Teorema 2 de Margherita

Margherita que destrói todo mundo no Mahjong, a história que todos queríamos ver.

Aqui se abre toda a tendência suburbana, em que a menina busca uma forma de voltar a focar em si mesma de forma quase violenta, cortam completamente a parte dela que sempre esteve ligada à matemática e usando-a apenas para ganhar a vida, derrotando clientes orientais no jogo Mahjong. Isso poderia ter aberto um estilo quase “Rain Man”, mas a diretora volta a colocar diante de sua Margherita os quadros-negros da vida, aqueles através dos quais a menina busca a solução para provar seu próprio teorema.

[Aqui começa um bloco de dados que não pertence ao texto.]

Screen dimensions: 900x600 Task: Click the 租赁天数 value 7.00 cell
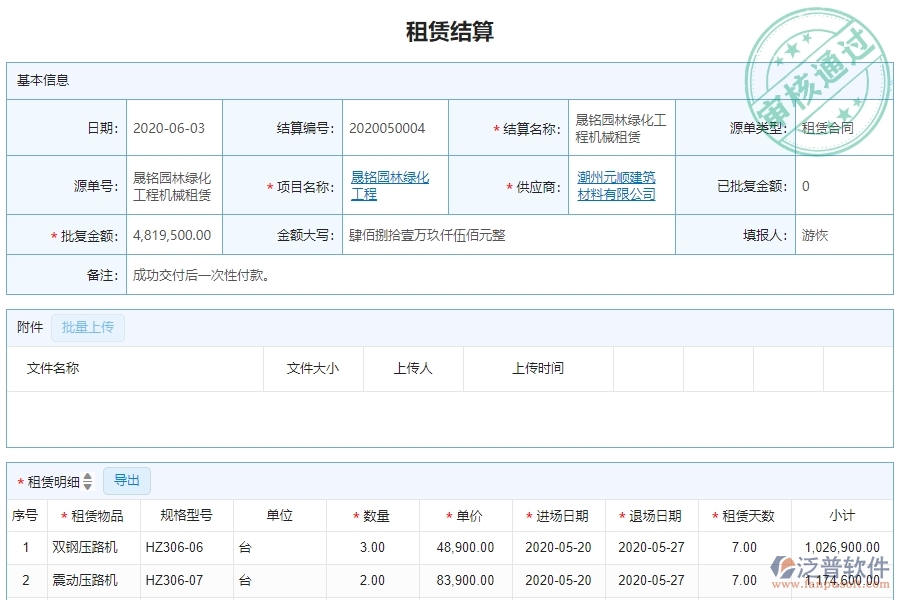coord(742,547)
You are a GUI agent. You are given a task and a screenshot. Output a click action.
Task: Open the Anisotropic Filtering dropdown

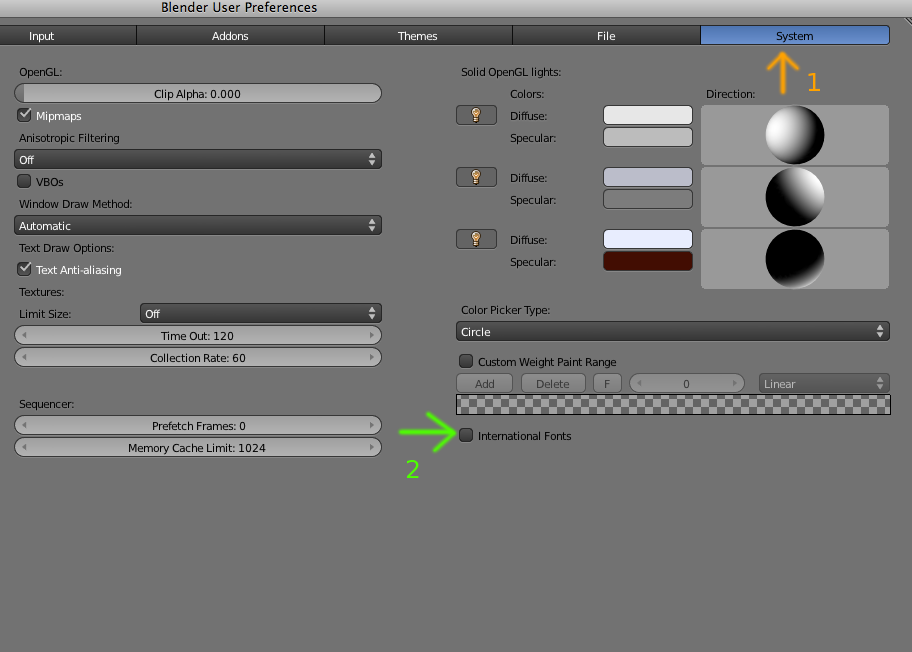point(198,160)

Um teorema que talvez preveja tanto a sua parte ligada à matemática como a outra, mais temível, que até então se blindava com ela.

Teorema 4 de Margherita

Lucas e Margherita, mais amigos do que inimigos.

Um percurso bastante canónico que adquire credibilidade graças ao testemunho dos protagonistas, principalmente o de Ella Rumpf, e particularidade graças a uma fotografia que olha sempre para o contraste entre as cores quentes e frias, brincando sobretudo com o papel de parede e os interiores de as casas, onde a menina dá os passos fundamentais da sua jornada de crescimento. O teorema de Margherita é um filme que consegue a sua fórmula particular de amadurecimento ao basear-se na escrita e na interpretação e, graças à sua estrutura cinematográfica do Norte da Europa, também ao dotar-se daquela particularidade que, apesar da previsibilidade da mensagem e dos resultados, traz o espectador para mantê-lo em seu olhar.

Conclusões

Na resenha de A Teoria de Margherita falamos sobre o novo trabalho de Anna Novion, apresentado em Cannes 76 na seção Exibições Especiais, estrelado pela sempre excelente Ella Rumpf. Uma maioridade bastante simples que utiliza o imaginário ligado ao cinema que tratava da matemática que variava o tema para captar o espectador, também apoiado nisso por atuações convincentes e fotografia reconhecível. Apesar disso, o filme acaba não conseguindo se libertar da trama tanto quanto seria necessário para realmente se destacar, acabando por voltar a focar na concretização de um desfecho bastante previsível.